EJERCICIOS:
1) Según el texto sobre las bienaventuranzas, ¿dónde enseña Jesús a sus discípulos y a la gente?
2) Copia el tramo del texto sobre las bienaventuranzas que va desde "En el Evangelio" hasta "de los cielos?" y sustituye "camino" por "sendero".

═════ FUENTE ═════

En el Evangelio hemos escuchado a Jesús que enseña a sus discípulos y a la gente reunida en la colina cercana al lago de Galilea (cf. Mt 5, 1-12). La palabra del Señor resucitado y vivo nos indica también a nosotros, hoy, el camino para alcanzar la verdadera beatitud, el camino que conduce al Cielo. Es un camino difícil de comprender porque va contra corriente, pero el Señor nos dice que quien va por este camino es feliz, tarde o temprano alcanza la felicidad.
«Bienaventurados los pobres en el espíritu, porque de ellos es el
reino de los cielos». Podemos preguntarnos, ¿cómo puede ser feliz una
persona pobre de corazón, cuyo único tesoro es el reino de los cielos?
La razón es precisamente ésta: que al tener el corazón despojado y libre
de muchas cosas mundanas, esta persona es «esperada» en el reino de los
cielos.
«Bienaventurados los que lloran, porque serán consolados». ¿Cómo
pueden ser felices los que lloran? Sin embargo, quién en la vida nunca
ha experimentado la tristeza, la angustia, el dolor, no conocerá jamás
la fuerza de la consolación. En cambio, pueden ser felices cuantos
tienen la capacidad de conmoverse, la capacidad de sentir en el corazón
el dolor que hay en sus vidas y en la vida de los demás. ¡Ellos serán
felices! Porque la tierna mano de Dios Padre los consolará y los
acariciará.

═════ DATOS DEL CONJUNTO ═════

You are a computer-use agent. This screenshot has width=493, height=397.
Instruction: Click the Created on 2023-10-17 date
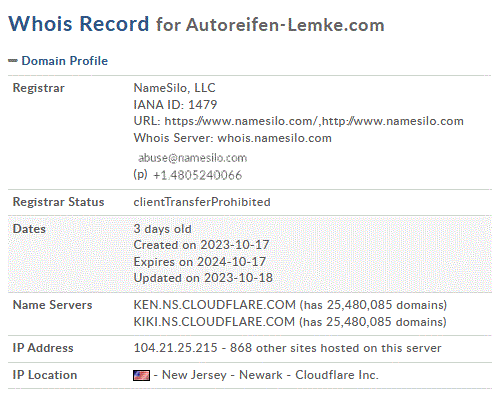tap(201, 245)
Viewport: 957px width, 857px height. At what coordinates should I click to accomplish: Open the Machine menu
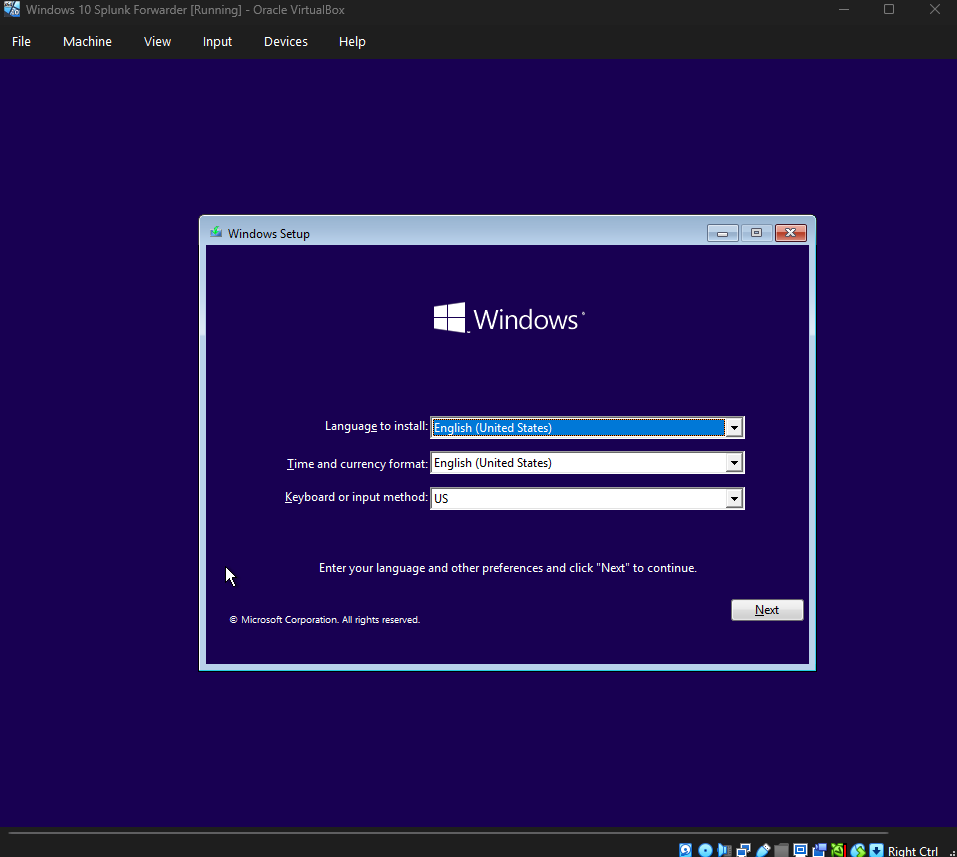tap(87, 41)
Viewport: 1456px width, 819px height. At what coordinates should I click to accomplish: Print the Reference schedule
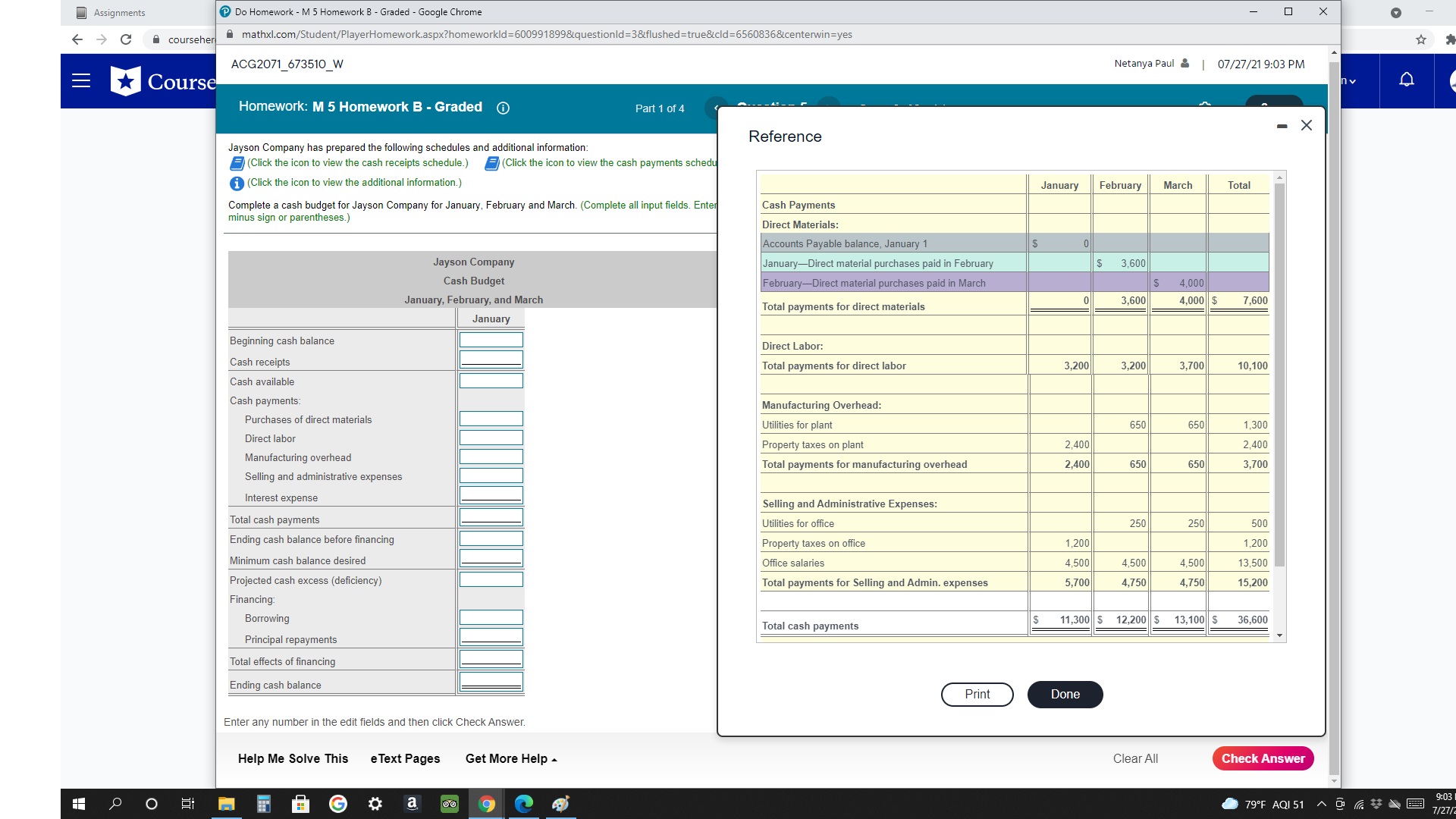977,694

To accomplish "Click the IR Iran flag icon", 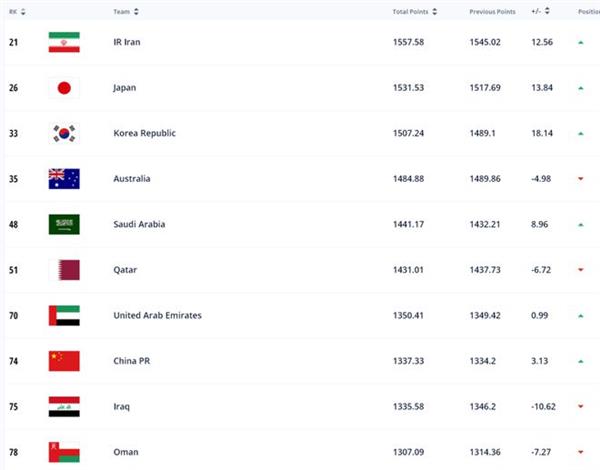I will click(64, 42).
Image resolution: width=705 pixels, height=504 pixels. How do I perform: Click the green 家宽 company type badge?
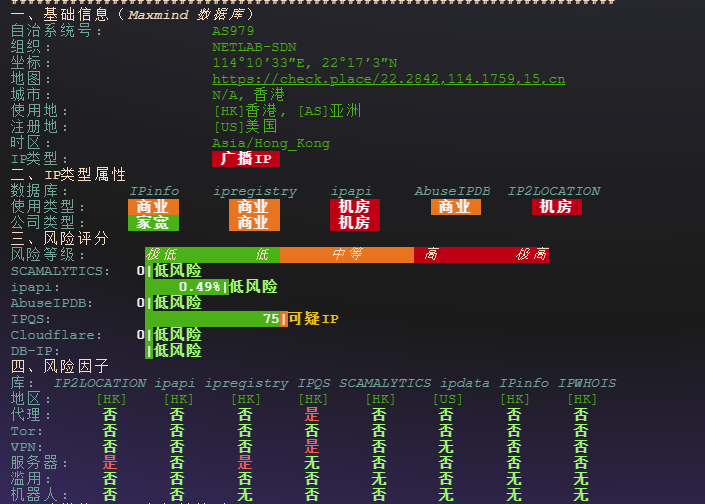(x=153, y=223)
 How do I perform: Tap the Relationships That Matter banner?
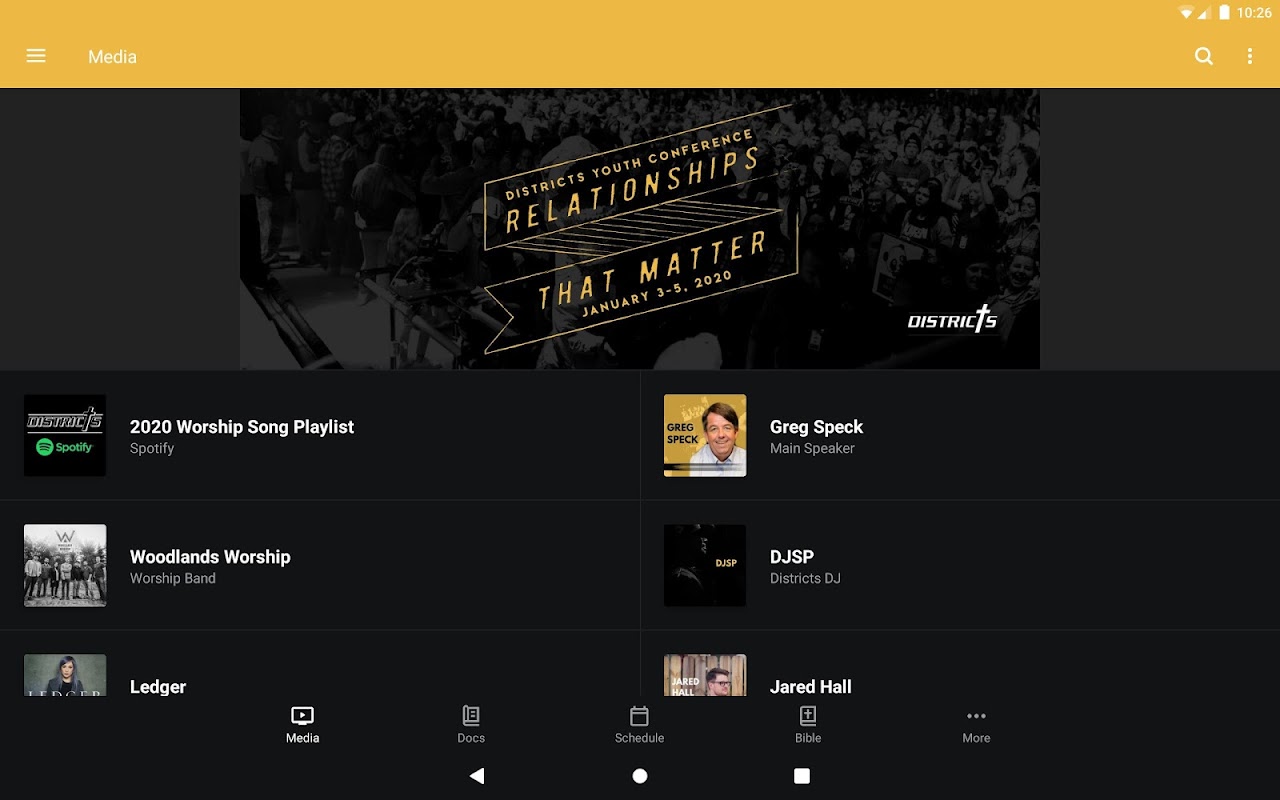pyautogui.click(x=640, y=229)
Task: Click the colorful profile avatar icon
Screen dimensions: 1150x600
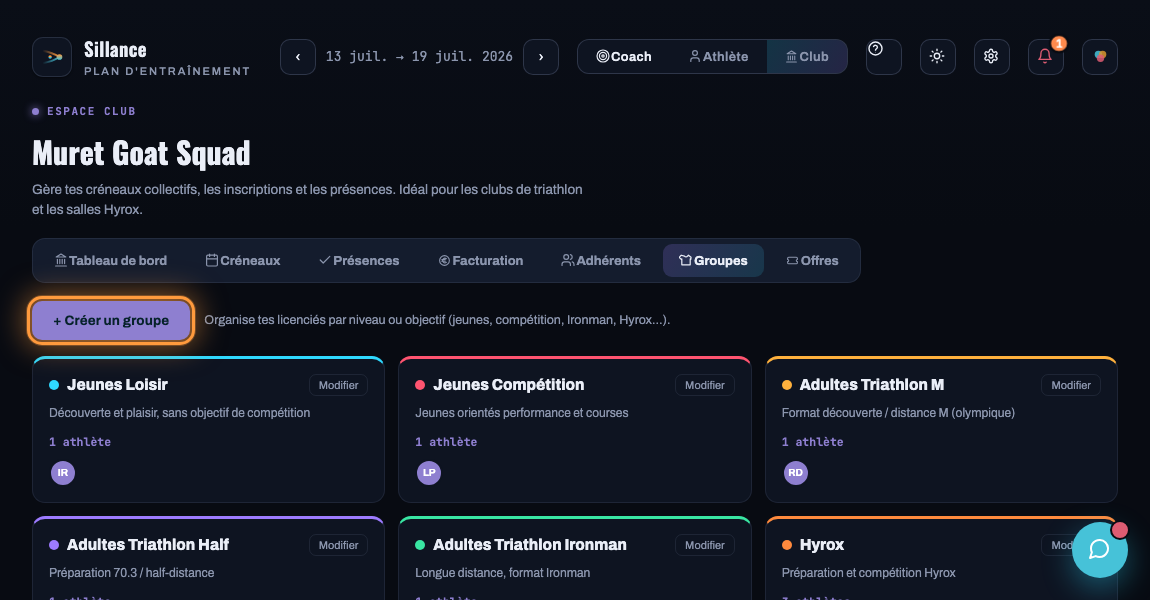Action: pos(1099,56)
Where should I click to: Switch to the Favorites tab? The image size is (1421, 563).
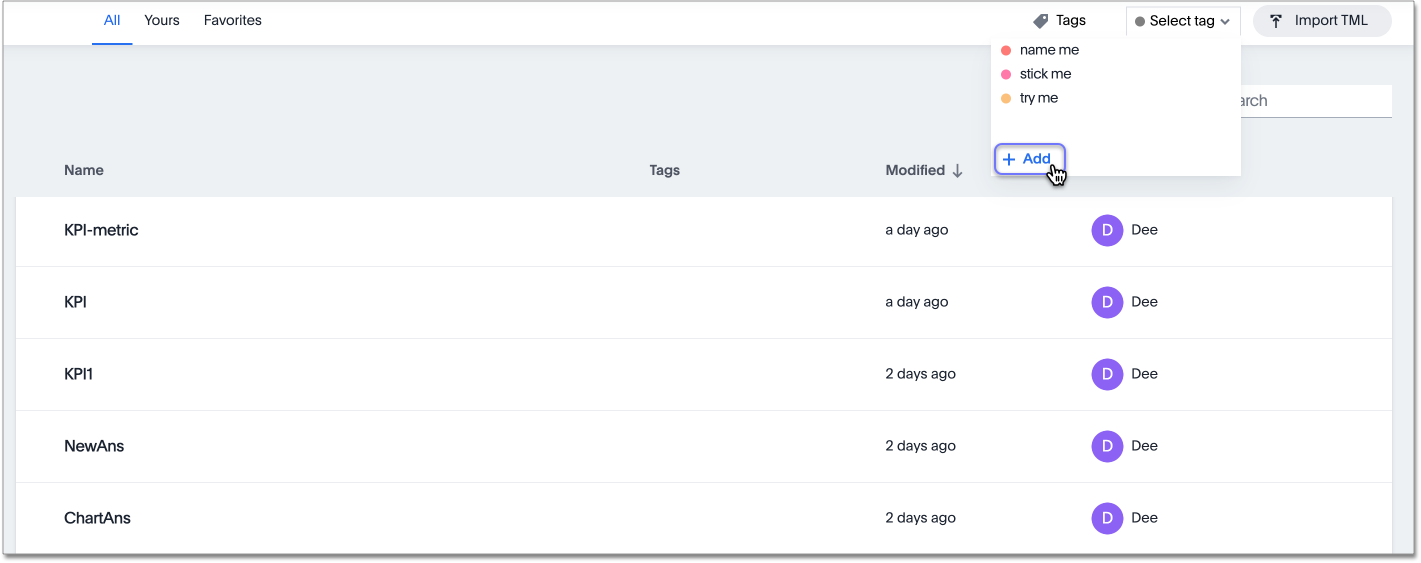(x=232, y=20)
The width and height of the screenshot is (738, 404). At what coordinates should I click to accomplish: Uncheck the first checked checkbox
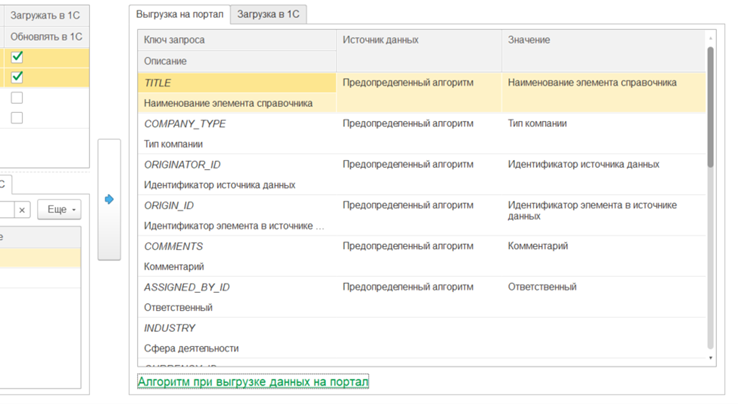pyautogui.click(x=17, y=57)
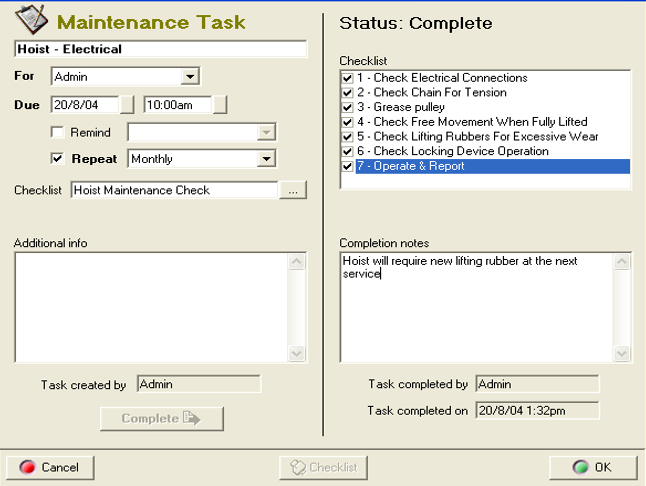Click the task name field Hoist - Electrical
Screen dimensions: 646x486
160,49
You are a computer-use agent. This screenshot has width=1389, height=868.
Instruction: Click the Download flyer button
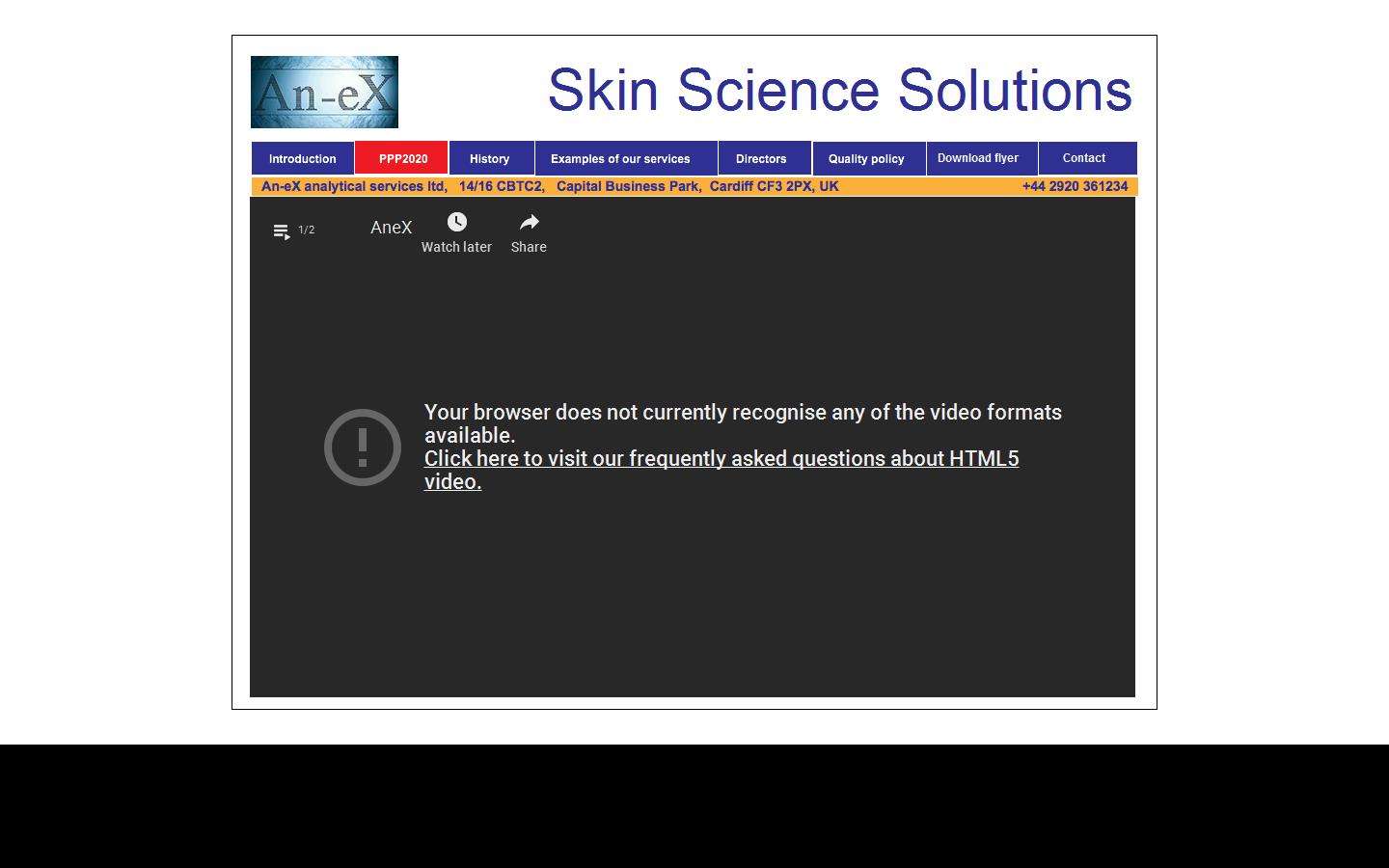978,158
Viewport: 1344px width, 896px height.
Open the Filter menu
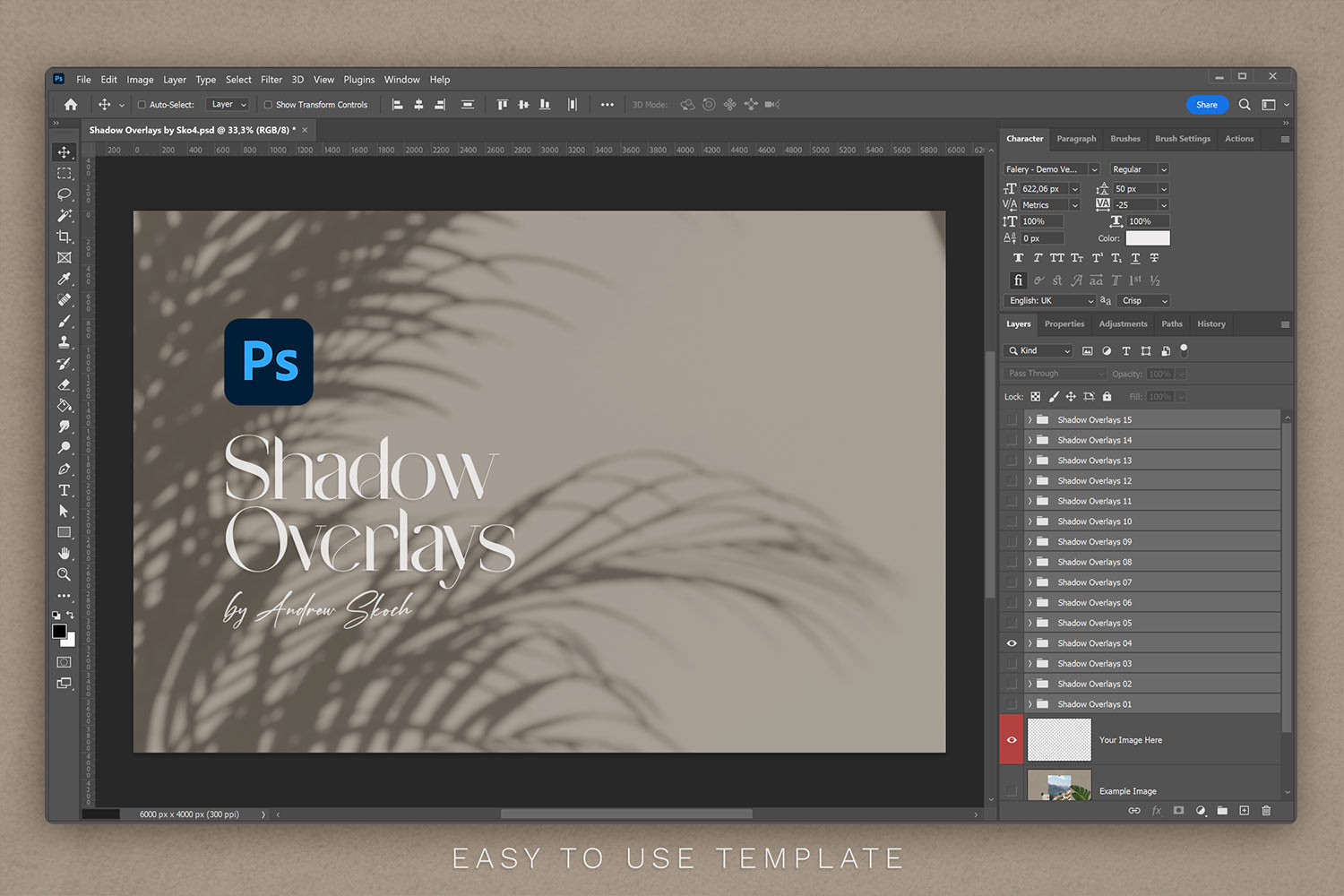point(271,79)
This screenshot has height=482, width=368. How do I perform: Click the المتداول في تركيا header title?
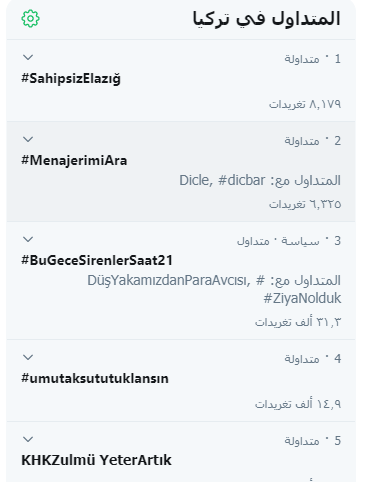[267, 19]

═════

SOLUCIONES:
1) En la colina cercana al lago de Galilea.

2)
En el Evangelio hemos escuchado a Jesús que enseña a sus discípulos y a la gente reunida en la colina cercana al lago de Galilea (cf. Mt 5, 1-12). La palabra del Señor resucitado y vivo nos indica también a nosotros, hoy, el sendero para alcanzar la verdadera beatitud, el sendero que conduce al Cielo. Es un sendero difícil de comprender porque va contra corriente, pero el Señor nos dice que quien va por este sendero es feliz, tarde o temprano alcanza la felicidad.
«Bienaventurados los pobres en el espíritu, porque de ellos es el
reino de los cielos». Podemos preguntarnos, ¿cómo puede ser feliz una
persona pobre de corazón, cuyo único tesoro es el reino de los cielos?